• **Records shown**
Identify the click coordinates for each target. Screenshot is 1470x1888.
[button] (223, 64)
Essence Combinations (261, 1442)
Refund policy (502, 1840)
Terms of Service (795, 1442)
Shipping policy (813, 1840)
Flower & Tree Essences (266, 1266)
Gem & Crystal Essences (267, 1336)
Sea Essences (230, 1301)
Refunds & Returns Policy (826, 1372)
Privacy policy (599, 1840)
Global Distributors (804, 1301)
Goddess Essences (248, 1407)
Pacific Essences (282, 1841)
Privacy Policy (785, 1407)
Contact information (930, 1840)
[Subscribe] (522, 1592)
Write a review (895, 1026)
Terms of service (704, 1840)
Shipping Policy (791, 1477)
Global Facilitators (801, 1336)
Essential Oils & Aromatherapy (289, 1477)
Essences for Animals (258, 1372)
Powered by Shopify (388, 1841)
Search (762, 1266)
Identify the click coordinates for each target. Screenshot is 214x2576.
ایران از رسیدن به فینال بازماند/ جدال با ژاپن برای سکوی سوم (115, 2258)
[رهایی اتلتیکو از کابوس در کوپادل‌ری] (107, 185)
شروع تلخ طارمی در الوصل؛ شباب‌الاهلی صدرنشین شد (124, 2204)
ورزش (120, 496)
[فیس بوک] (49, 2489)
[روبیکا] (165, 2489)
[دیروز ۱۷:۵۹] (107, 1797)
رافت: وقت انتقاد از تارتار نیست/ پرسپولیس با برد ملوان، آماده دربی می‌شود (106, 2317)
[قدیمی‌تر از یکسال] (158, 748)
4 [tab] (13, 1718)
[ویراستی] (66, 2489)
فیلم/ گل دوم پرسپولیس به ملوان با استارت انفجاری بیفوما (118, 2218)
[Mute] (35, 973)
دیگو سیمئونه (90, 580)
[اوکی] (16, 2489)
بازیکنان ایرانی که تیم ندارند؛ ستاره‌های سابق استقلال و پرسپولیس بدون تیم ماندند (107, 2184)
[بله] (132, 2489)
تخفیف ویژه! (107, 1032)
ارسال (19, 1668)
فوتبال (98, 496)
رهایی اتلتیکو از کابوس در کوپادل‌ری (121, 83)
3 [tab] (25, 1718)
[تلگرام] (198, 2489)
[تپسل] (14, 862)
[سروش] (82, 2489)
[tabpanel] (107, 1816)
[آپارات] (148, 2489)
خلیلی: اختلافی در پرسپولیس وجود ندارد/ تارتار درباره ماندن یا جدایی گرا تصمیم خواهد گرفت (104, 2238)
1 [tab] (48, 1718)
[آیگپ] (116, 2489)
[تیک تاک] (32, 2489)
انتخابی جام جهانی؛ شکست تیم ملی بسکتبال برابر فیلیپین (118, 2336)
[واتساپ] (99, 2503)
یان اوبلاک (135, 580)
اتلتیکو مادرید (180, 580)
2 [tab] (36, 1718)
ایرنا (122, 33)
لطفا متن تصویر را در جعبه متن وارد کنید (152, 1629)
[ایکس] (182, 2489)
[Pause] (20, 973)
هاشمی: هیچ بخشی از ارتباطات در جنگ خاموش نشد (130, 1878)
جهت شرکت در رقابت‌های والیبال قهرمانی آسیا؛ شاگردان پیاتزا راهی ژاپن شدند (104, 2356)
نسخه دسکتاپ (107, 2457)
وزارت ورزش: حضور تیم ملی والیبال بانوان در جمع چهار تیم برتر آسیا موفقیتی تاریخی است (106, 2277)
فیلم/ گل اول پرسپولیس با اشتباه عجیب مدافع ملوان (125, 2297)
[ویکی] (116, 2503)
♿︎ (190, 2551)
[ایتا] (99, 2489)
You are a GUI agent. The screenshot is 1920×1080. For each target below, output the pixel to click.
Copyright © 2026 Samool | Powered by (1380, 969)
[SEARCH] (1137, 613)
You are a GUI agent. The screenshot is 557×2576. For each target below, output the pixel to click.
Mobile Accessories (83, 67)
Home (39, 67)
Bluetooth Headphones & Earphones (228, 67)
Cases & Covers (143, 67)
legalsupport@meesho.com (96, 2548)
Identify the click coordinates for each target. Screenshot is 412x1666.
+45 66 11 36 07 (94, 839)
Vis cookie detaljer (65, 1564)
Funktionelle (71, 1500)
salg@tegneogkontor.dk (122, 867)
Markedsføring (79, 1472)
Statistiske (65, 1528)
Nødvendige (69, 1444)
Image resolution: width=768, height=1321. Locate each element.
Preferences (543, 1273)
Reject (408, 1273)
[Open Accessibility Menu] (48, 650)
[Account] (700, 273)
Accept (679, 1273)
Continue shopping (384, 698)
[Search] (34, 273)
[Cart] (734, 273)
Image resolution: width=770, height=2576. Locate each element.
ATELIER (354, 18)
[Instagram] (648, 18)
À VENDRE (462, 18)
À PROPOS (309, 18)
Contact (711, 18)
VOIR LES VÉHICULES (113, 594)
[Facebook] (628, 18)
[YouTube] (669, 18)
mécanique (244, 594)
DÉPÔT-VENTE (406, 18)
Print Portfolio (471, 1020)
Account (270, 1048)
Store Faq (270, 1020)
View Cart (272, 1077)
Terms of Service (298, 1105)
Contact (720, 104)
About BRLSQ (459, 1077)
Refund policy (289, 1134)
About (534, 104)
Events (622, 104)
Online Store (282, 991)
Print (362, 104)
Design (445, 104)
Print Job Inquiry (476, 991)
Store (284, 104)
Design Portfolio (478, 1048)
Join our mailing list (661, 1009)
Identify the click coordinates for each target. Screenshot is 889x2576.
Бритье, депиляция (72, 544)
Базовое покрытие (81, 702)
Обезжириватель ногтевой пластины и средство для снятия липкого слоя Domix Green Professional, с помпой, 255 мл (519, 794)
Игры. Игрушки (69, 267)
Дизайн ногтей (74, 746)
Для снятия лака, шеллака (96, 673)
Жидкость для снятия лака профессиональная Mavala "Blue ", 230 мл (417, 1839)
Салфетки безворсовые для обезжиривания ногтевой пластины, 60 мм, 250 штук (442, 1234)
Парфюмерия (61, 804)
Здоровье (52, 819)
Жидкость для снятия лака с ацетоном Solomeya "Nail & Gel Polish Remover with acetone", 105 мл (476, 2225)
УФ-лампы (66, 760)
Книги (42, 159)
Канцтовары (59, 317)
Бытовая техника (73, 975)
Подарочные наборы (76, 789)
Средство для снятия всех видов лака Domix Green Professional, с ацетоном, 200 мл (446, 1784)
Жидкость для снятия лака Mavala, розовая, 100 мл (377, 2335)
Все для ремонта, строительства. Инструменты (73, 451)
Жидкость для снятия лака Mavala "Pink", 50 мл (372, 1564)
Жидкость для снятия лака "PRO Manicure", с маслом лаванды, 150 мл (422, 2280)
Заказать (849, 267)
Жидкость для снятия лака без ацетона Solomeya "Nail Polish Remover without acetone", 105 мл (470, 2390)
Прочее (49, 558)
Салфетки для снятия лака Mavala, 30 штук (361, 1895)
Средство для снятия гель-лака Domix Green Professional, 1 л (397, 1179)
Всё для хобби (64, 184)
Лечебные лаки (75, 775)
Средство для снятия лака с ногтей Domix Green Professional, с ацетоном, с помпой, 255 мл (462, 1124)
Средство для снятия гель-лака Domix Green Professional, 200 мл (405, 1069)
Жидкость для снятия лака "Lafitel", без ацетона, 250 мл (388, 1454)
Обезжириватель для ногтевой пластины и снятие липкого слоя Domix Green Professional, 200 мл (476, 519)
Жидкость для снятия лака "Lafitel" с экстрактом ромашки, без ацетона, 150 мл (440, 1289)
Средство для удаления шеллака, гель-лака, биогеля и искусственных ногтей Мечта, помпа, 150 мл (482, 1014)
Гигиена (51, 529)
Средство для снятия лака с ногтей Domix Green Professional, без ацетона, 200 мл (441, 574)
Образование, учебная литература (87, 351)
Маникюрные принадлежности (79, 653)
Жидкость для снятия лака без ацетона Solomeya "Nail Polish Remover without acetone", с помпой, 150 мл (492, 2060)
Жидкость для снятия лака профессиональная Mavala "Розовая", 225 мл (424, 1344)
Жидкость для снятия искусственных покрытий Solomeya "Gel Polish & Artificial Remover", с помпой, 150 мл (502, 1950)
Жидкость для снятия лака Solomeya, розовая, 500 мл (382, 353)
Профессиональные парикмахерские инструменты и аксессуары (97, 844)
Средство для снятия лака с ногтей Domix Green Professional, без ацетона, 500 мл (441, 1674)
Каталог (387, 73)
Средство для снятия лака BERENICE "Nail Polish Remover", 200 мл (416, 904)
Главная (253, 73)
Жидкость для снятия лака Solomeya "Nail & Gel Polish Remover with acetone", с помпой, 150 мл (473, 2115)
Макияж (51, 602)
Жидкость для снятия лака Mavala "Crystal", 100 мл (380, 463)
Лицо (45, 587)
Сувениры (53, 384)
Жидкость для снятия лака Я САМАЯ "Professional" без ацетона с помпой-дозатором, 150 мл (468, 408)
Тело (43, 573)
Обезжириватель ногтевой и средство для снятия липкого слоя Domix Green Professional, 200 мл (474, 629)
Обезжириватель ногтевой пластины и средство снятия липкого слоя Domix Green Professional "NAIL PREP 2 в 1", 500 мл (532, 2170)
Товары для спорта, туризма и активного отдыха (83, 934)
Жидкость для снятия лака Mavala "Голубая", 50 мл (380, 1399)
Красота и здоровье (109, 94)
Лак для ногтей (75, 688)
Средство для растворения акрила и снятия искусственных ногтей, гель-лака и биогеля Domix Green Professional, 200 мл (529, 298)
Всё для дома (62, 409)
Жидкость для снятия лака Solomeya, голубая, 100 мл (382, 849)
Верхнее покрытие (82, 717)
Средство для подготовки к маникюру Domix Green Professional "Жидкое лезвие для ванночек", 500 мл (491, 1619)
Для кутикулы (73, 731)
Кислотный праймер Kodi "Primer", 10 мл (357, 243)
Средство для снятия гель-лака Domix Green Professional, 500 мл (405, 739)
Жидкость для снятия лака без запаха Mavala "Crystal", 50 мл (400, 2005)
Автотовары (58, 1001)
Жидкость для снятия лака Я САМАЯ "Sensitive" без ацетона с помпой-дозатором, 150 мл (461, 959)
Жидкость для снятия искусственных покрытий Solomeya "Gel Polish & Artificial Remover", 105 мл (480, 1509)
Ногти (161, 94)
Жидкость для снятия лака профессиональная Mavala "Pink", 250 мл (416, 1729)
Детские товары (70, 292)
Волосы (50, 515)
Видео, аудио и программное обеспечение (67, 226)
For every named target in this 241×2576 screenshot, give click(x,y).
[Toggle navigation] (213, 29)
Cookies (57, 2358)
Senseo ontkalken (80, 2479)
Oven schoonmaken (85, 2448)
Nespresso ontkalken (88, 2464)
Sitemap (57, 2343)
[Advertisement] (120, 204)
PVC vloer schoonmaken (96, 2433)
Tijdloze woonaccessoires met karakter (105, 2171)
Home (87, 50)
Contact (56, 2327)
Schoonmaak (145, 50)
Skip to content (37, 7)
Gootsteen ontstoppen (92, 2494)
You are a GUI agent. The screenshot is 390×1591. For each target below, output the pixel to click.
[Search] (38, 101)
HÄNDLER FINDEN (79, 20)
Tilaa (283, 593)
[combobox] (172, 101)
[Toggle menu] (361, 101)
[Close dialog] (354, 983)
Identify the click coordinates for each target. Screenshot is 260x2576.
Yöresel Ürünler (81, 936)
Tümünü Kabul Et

• **What is being asked**
Start with the line above that contains "Тело (43, 573)" and stop after the line that contains "Всё для дома (62, 409)". Output those lines exactly, and only those.

• **Exercise output**
Тело (43, 573)
Обезжириватель ногтевой и средство для снятия липкого слоя Domix Green Professional, 200 мл (474, 629)
Обезжириватель ногтевой пластины и средство снятия липкого слоя Domix Green Professional "NAIL PREP 2 в 1", 500 мл (532, 2170)
Товары для спорта, туризма и активного отдыха (83, 934)
Жидкость для снятия лака Mavala "Голубая", 50 мл (380, 1399)
Красота и здоровье (109, 94)
Лак для ногтей (75, 688)
Средство для растворения акрила и снятия искусственных ногтей, гель-лака и биогеля Domix Green Professional, 200 мл (529, 298)
Всё для дома (62, 409)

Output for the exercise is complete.